The US should, like Singapore, upgrade workers through training – not wage doomed trade wars
- Winston Mok says trade wars make better politics, but heightened investment in education and vocational training is the key to a US workforce that does not lose jobs. Blaming China is only a distraction
Technological innovations and globalisation have been the twin engines behind economic growth and, at the same time, social dislocation. Compared to four decades ago, the world’s largest companies by market capitalisation, while still US-dominated, have witnessed a sea change. Those “older” corporate giants which can effectively exploit globalisation and innovation are more likely to remain on top.
Within the developed world, these two forces combined to increase social inequality – polarising the economic fortunes between the displaced blue-collar workers in older industries and the new knowledge workers. It is against this backdrop that President Donald Trump was elected.
Can the waning fortunes of some American workers be blamed on China? Take the auto industry as an example. Japanese and Korean cars have made strong inroads, globally and in the United States. They achieved this with heavy government guidance in once highly protected domestic markets. In contrast, the Chinese market – dominated by foreign car brands – has been much more open. General Motors sells more cars in China than in the US. If anything, Chinese consumers have saved GM. The decline of Detroit is shaped by competition from Japan and Korea.
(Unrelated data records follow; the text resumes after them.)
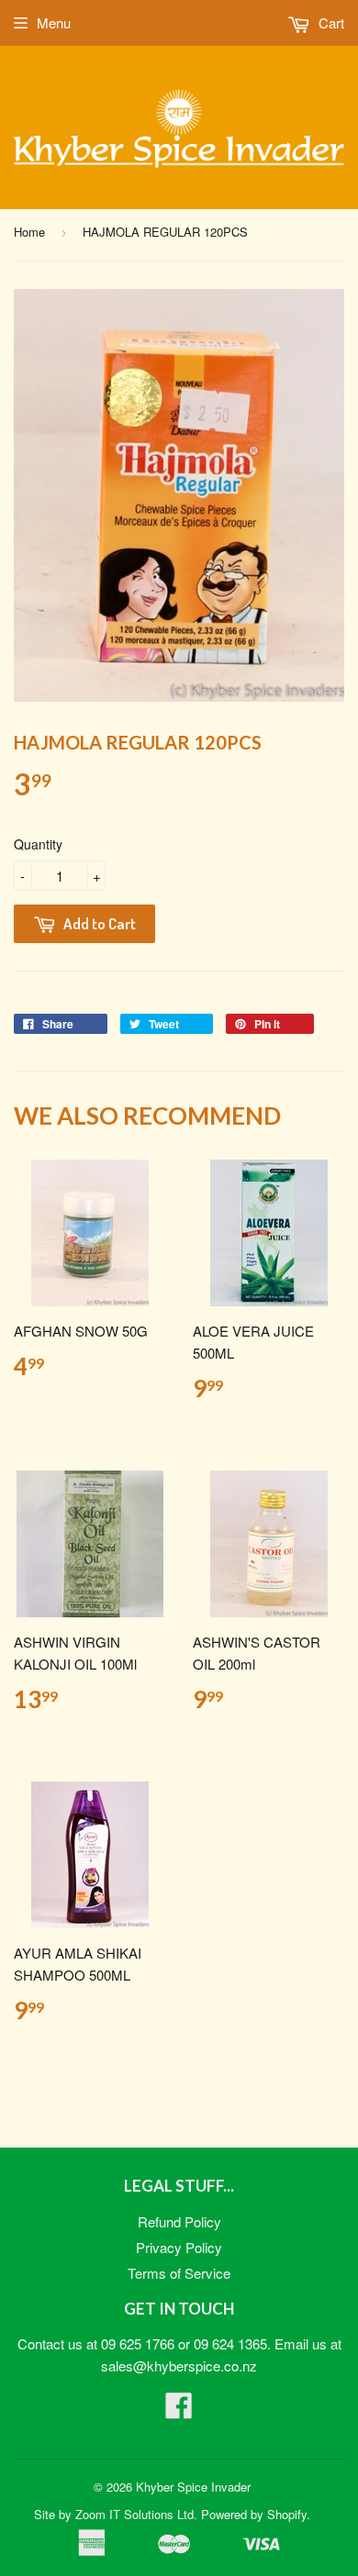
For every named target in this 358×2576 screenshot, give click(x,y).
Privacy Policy (179, 2247)
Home (29, 231)
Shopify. (288, 2514)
As well, it’s worth noting that globalisation creates as much as destroys jobs – such as in the car plants of Toyota and Mercedes-Benz in the US.
These global forces don’t just affect America, of course. In the early decades of China’s economic liberalisation, workers in its state-owned enterprises were displaced by new workers (mostly young rural people) at the more efficient foreign-invested enterprises. Now, Chinese workers are being replaced by robots or lower-cost counterparts in Indochina – in a way similar to what happened in the US. All enterprises and workers, American and Chinese, face potential creative destruction in global capitalism – the very wellspring of US economic dynamism.
The stark reality is, in a globalised world, some US workers are not productive enough to justify their once-high wages. The US once had the most educated workforce in the world. A higher proportion of young people now graduate from universities in Japan and Korea. Through a combination of factors such as skills, work practices, process management, automation and supplier integration, some US autoworkers were not as productive as their German or Japanese peers.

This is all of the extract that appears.